Over arbeidsreglementen en prikklokken

Nieuws maandag 2 april 2007




Sedert 1 juli 2003 moeten ook in de publieke sector arbeidsreglementen worden opgemaakt. In verschillende departementen en agentschappen van de Vlaamse overheid wordt daarover momenteel overlegd. Dat pas het afgelopen jaar algemeen werd gestart met de opmaak van een arbeidsreglement heeft uiteraard veel te maken met de herstructurering van de Vlaamse overheidsdiensten (BBB). Ook het veeleer lauwe enthousiasme van heel wat lijnmanagers en HR-verantwoordelijken speelt een rol.


Enkele vaststellingen

Een aantal departementen en agentschappen zijn innoverend, zonder het Vlaams Personeelsstatuut geweld aan te doen. Andere schudden een ontwerpreglement uit de mouw, waarvan sommige regelingen zonder meer in tegenspraak zijn met het personeelsstatuut. Dit kan uiteraard niet. In een drietal departementen en evenveel agentschappen werd voorgesteld om de prikplicht af te schaffen of de personeelsleden niet langer te verplichten de arbeidstijd te registreren.

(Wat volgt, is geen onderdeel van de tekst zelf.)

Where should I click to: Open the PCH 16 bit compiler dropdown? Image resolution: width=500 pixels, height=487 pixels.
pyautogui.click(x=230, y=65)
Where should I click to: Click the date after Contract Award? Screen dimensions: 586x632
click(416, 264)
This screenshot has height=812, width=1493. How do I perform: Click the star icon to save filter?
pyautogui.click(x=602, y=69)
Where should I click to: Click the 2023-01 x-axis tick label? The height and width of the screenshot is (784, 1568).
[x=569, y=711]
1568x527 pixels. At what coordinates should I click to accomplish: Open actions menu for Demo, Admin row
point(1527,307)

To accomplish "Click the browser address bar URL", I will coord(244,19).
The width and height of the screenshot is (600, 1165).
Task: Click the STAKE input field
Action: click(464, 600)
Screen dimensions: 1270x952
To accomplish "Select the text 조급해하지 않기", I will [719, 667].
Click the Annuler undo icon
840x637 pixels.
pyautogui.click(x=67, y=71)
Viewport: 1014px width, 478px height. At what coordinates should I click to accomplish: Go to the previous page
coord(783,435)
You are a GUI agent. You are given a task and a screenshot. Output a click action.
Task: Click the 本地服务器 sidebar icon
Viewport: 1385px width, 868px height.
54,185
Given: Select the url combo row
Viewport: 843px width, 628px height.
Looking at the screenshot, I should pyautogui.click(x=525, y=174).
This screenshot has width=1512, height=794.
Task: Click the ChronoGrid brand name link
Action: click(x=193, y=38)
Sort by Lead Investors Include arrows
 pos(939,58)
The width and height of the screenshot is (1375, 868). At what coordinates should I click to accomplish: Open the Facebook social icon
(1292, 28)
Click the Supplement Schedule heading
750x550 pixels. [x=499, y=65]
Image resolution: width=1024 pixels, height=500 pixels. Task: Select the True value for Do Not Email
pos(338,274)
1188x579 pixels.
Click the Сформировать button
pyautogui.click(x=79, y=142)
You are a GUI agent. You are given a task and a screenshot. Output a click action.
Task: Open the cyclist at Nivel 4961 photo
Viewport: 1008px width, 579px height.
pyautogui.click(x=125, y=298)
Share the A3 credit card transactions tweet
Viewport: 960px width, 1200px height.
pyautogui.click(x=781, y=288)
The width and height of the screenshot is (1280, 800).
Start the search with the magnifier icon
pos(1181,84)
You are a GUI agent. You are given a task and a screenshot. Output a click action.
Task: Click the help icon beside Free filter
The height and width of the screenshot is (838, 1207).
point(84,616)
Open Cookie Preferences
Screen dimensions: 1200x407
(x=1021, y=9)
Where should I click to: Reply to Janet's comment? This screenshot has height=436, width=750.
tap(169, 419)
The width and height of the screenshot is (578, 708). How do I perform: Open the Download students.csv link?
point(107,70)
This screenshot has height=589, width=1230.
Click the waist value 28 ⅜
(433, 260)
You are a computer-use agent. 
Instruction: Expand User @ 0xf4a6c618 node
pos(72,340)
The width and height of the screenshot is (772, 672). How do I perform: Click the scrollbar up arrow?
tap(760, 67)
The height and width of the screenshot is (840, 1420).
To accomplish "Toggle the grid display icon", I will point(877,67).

In tegenstelling tot wat sommige lijnmanagers beweren, is ACOD op dit vlak helemaal niet 'conservatief'. Ook voor ons hoeft er niet per se geprikt te worden. De prikklok is tenslotte maar een instrument om de aanwezigheid op de werkplek te meten. Wat ons meer interesseert zijn de gevolgen voor de personeelsleden die niet langer hoeven te prikken. Wat is de impact hiervan op glij-, stam- en servicetijden? Wat zijn de mogelijkheden om het teveel aan gepresteerde uren te recupereren? Of kunnen personeelsleden die niet hoeven te prikken ook geen uren te veel presteren? Hoe de (eventuele) overuren gemeten worden, is voor ons een raadsel. Is het conservatief om een aantal pertinente vragen te stellen, waarop vakbonden en personeelsleden een duidelijk antwoord verwachten? Voor ons is het in ieder geval duidelijk: geen antwoorden = geen goedkeuring van het arbeidsreglement.


De wettelijke bepalingen

Volgens de wet moet in het entiteitsoverlegcomité een eenparig gemotiveerd advies worden uitgebracht over de bepalingen van het arbeidsreglement. Bij gebrek aan een eenparig advies wordt het geschil of de betwisting binnen de 15 kalenderdagen door de voorzitter van het overlegcomité meegedeeld aan de Federale Overheidsdienst Werkgelegenheid, Arbeid en Sociaal Overleg, inspectie van de sociale wetten. Deze dienst tracht dan binnen een termijn van 30 kalenderdagen de uiteenlopende standpunten te verzoenen. Indien men daarin niet slaagt, wordt het geschil binnen de 15 kalenderdagen na het proces-verbaal van niet-verzoening door de voorzitter van het entiteitsoverlegcomité aanhangig gemaakt bij het bevoegde sectorcomité XVIII. Na onderhandeling en de afsluiting van het protocol van akkoord of niet-akkoord, stelt de overheid het arbeidsreglement vast of brengt de wijzigingen in het arbeidsreglement aan.


Ons besluit
Indien sommige lijnmanagers het ietsje te gortig maken, zijn onze vakbondsafgevaardigden allesbehalve weerloos. De af te werken (beroeps)procedure betekent niet alleen gezichtsverlies voor de lijnmanager, bij wie het blijkbaar aan de vereiste sociale vaardigheden ontbreekt, maar ze zadelt de Vlaamse overheid meteen op met een aantal procedureveldslagen. Aan onze vakbondsafgevaardigden werd de boodschap meegegeven: wees correct, maar assertief. Aan de lijnmanagers zouden wij de boodschap willen geven: wees correct en verzint eer ge begint.